◆ **Work required**
The entries are to be returned exactly as written.

◆ **Given data**

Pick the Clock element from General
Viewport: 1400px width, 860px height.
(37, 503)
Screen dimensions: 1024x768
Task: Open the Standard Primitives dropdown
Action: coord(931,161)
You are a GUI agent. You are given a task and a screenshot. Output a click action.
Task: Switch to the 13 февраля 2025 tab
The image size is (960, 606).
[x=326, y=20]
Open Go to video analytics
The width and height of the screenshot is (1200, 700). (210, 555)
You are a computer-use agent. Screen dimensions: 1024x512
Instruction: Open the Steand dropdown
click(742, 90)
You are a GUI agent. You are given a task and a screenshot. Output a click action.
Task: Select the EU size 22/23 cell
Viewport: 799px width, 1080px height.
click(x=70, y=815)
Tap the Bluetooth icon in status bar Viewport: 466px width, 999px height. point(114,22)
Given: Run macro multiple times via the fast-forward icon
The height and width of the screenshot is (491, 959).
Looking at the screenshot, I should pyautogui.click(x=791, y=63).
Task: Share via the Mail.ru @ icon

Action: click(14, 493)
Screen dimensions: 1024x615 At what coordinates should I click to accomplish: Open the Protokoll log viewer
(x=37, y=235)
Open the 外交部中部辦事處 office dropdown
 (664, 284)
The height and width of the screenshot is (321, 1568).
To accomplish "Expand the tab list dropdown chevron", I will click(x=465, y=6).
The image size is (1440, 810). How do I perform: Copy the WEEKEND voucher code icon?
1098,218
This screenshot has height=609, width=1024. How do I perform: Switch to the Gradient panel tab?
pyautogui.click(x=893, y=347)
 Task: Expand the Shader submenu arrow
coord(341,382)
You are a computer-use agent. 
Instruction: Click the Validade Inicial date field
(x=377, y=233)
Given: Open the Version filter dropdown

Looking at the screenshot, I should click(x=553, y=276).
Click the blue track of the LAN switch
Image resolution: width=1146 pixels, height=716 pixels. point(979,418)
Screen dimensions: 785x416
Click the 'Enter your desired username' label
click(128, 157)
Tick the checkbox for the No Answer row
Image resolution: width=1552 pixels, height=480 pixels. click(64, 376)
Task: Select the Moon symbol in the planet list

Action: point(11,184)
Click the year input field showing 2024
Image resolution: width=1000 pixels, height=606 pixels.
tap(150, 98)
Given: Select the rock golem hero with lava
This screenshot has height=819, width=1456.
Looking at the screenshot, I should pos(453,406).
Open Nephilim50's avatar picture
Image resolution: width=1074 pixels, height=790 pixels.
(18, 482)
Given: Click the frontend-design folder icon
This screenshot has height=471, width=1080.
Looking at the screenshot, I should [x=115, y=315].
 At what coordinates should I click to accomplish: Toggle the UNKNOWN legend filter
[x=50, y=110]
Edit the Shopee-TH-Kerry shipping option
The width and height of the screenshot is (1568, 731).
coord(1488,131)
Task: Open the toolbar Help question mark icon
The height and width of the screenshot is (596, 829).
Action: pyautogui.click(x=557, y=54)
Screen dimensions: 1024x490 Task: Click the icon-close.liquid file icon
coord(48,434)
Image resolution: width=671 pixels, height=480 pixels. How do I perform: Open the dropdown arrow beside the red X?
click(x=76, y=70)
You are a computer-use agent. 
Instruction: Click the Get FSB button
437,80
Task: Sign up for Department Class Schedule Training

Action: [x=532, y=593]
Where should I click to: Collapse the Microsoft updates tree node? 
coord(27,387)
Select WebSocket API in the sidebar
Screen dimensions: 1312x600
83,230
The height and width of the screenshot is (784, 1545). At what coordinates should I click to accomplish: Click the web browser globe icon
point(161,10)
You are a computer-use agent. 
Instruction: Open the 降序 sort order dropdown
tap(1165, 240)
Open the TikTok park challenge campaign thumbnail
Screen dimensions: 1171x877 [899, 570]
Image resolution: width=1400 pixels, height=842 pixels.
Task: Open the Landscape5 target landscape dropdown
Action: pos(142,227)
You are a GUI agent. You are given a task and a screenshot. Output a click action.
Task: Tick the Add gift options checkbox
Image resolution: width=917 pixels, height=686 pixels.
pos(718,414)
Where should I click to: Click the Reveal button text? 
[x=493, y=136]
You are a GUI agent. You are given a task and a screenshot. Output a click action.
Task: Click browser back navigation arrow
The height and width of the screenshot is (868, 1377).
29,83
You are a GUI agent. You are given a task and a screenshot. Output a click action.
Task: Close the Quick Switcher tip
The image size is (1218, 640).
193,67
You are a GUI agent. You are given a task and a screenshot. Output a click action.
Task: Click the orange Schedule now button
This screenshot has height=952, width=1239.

◆ **Task response**
Pick the Clock element from General
Viewport: 1400px width, 860px height.
(37, 503)
Screen dimensions: 1024x768
Task: Open the Standard Primitives dropdown
Action: coord(931,161)
You are a GUI agent. You are given a task and a screenshot. Output a click action.
Task: Switch to the 13 февраля 2025 tab
The image size is (960, 606).
[x=326, y=20]
Open Go to video analytics
The width and height of the screenshot is (1200, 700). (210, 555)
You are a computer-use agent. Screen dimensions: 1024x512
Instruction: Open the Steand dropdown
click(742, 90)
You are a GUI agent. You are given a task and a screenshot. Output a click action.
Task: Select the EU size 22/23 cell
Viewport: 799px width, 1080px height.
click(x=70, y=815)
Tap the Bluetooth icon in status bar Viewport: 466px width, 999px height. point(114,22)
Given: Run macro multiple times via the fast-forward icon
The height and width of the screenshot is (491, 959).
Looking at the screenshot, I should pyautogui.click(x=791, y=63).
Task: Share via the Mail.ru @ icon

Action: click(14, 493)
Screen dimensions: 1024x615 At what coordinates should I click to accomplish: Open the Protokoll log viewer
(x=37, y=235)
Open the 外交部中部辦事處 office dropdown
 (664, 284)
The height and width of the screenshot is (321, 1568).
To accomplish "Expand the tab list dropdown chevron", I will click(x=465, y=6).
The image size is (1440, 810). How do I perform: Copy the WEEKEND voucher code icon?
1098,218
This screenshot has height=609, width=1024. How do I perform: Switch to the Gradient panel tab?
pyautogui.click(x=893, y=347)
 Task: Expand the Shader submenu arrow
coord(341,382)
You are a computer-use agent. 
Instruction: Click the Validade Inicial date field
(x=377, y=233)
Given: Open the Version filter dropdown

Looking at the screenshot, I should click(x=553, y=276).
Click the blue track of the LAN switch
Image resolution: width=1146 pixels, height=716 pixels. point(979,418)
Screen dimensions: 785x416
Click the 'Enter your desired username' label
click(128, 157)
Tick the checkbox for the No Answer row
Image resolution: width=1552 pixels, height=480 pixels. click(64, 376)
Task: Select the Moon symbol in the planet list

Action: point(11,184)
Click the year input field showing 2024
Image resolution: width=1000 pixels, height=606 pixels.
tap(150, 98)
Given: Select the rock golem hero with lava
This screenshot has height=819, width=1456.
Looking at the screenshot, I should pos(453,406).
Open Nephilim50's avatar picture
Image resolution: width=1074 pixels, height=790 pixels.
(18, 482)
Given: Click the frontend-design folder icon
This screenshot has height=471, width=1080.
Looking at the screenshot, I should [x=115, y=315].
 At what coordinates should I click to accomplish: Toggle the UNKNOWN legend filter
[x=50, y=110]
Edit the Shopee-TH-Kerry shipping option
The width and height of the screenshot is (1568, 731).
coord(1488,131)
Task: Open the toolbar Help question mark icon
The height and width of the screenshot is (596, 829).
Action: pyautogui.click(x=557, y=54)
Screen dimensions: 1024x490 Task: Click the icon-close.liquid file icon
coord(48,434)
Image resolution: width=671 pixels, height=480 pixels. How do I perform: Open the dropdown arrow beside the red X?
click(x=76, y=70)
You are a computer-use agent. 
Instruction: Click the Get FSB button
437,80
Task: Sign up for Department Class Schedule Training

Action: [x=532, y=593]
Where should I click to: Collapse the Microsoft updates tree node? 
coord(27,387)
Select WebSocket API in the sidebar
Screen dimensions: 1312x600
83,230
The height and width of the screenshot is (784, 1545). At what coordinates should I click to accomplish: Click the web browser globe icon
point(161,10)
You are a computer-use agent. 
Instruction: Open the 降序 sort order dropdown
tap(1165, 240)
Open the TikTok park challenge campaign thumbnail
Screen dimensions: 1171x877 [899, 570]
Image resolution: width=1400 pixels, height=842 pixels.
Task: Open the Landscape5 target landscape dropdown
Action: pos(142,227)
You are a GUI agent. You are given a task and a screenshot. Output a click action.
Task: Tick the Add gift options checkbox
Image resolution: width=917 pixels, height=686 pixels.
pos(718,414)
Where should I click to: Click the Reveal button text? 
[x=493, y=136]
You are a GUI agent. You are given a task and a screenshot. Output a click action.
Task: Click browser back navigation arrow
The height and width of the screenshot is (868, 1377).
29,83
You are a GUI agent. You are given a task and a screenshot. Output a click action.
Task: Close the Quick Switcher tip
The image size is (1218, 640).
193,67
You are a GUI agent. You are given a task and a screenshot. Output a click action.
Task: Click the orange Schedule now button
This screenshot has height=952, width=1239.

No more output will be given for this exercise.